Last Friday was a familiar scene to many observers with a memory stretching back twelve months or more: Millions of Americans rushing to the airport to mail their tax returns before the April 15th midnight deadline, only to be redirected to the post office, the nation’s more traditional outlet for its citizens’ mailing needs.

The April 15th deadline for postmarked tax returns still catches millions of Americans off guard every year, in spite of not having changed in over 50 years. Earlier dates of March 1st and 15th, set in 1913 and 1918 respectively, caused similar problems by arriving predictably every year. Experts agree that moving the date forward even later into the year would likely only solve the problem for people who hadn’t heard about the date change. Postal Service officials confirm an annual rush of elderly taxpayers every March 1st, proving that old habits die hard, though the Postal Service official we talked to thought it was because “that’s when they got their rebate check for denture glue or baby food or some shit.”
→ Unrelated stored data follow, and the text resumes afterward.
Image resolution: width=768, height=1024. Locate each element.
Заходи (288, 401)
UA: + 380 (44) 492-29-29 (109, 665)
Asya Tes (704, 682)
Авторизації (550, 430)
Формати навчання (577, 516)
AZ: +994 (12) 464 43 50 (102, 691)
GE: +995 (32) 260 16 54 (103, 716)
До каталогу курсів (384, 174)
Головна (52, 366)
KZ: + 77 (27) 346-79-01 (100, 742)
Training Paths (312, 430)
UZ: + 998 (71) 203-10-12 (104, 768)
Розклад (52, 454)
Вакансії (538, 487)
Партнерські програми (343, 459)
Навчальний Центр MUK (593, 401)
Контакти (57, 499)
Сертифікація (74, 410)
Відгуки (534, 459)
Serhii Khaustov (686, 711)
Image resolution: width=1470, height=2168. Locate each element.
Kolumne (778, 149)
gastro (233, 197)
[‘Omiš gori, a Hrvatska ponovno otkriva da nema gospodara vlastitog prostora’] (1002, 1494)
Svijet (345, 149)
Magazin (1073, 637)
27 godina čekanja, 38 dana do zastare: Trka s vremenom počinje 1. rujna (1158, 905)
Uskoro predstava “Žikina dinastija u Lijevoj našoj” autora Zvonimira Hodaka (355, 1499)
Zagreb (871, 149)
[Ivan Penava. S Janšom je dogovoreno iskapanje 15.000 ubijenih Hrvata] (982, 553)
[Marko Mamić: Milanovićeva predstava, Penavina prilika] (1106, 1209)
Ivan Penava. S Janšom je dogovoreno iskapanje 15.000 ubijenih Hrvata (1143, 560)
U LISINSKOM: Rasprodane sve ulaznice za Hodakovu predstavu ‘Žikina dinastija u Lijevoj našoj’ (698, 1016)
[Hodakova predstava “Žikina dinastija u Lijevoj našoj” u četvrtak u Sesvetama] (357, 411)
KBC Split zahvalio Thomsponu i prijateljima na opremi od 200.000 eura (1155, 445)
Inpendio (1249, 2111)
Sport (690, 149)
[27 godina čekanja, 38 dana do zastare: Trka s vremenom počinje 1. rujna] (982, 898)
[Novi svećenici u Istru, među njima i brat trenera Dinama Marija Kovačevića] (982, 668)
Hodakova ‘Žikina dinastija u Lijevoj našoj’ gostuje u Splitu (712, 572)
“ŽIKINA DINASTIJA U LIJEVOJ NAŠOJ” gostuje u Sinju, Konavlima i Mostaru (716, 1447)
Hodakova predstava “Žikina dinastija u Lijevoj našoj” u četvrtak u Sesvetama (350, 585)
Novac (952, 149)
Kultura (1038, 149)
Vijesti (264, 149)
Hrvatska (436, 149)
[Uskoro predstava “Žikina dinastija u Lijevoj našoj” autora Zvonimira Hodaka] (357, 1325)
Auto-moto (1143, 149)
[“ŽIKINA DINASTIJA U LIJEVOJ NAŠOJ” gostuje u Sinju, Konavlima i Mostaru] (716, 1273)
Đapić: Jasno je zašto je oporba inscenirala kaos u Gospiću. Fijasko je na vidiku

This reporter suffered from unusual difficulty collecting quotes for this story, since every person she approached on the street to ask if they’d waited until the last minute to file their taxes invariably screamed something like “Oh holy fuck!” or a comical “Shiiiiiiiiiiiiii- iiiiiit…” before sprinting away, either to hurriedly file their taxes or avoid the awareness of such for a few more precious hours.

Further digging, however, revealed Americans from all walks of life that were routinely bushwhacked by entirely predictable yearly phenomena, even those having nothing to do with 1040 forms, exemptions, or the Sino-Russo Breast Reduction. A surprising number of Americans were even caught off guard by the arrival of spring and warmer temperatures after months of cold winter.

“Jesus, it’s getting warm,” commented a surprised Burt Filbitz of Terre Haute, Indiana. “Who knows when this will let up? It’s weird. I hope it stops at some point, before we all get burnt and melted by the sun.”

Still others were similarly distressed by the rising of the sun this morning, a daily ritual that never the less caught some unprepared night-enjoyers completely off guard.

“There it is again!” screamed Scranton, Ohio’s Meg Dadry. “There’s fire in the sky, mama! Fire!”

In order to combat the yearly crush of customers seeking to get their tax returns mailed before midnight on tax day, often causing lines at post offices across the nation that make the pope’s funeral look like the line for voluntary chemical castration, the U.S. Postal Service has been running a series of helpful reminder television commercials throughout the months of March and April to help Americans to not be so predictably dopey.

The first of the ads featured a long-awaited reunion of washed up stoner comedy legends Cheech and Chong, referencing one of their most popular routines.

“Knock Knock,” the ad begins.

“Who’s there?”

“Tax time.”

“Tax Time’s not here, man!”

The starkest of the new ads and possibly the most effective, however, featured only a black screen with actor Jeff Bridges offering the simple voice-over “Wake up, dipshit, it’s tax time.”

the commune news can laugh heartily at the procrastination of others since we filed our taxes a long, long time ago. What’s that? 200-5? Oh sweet mother of Jesus!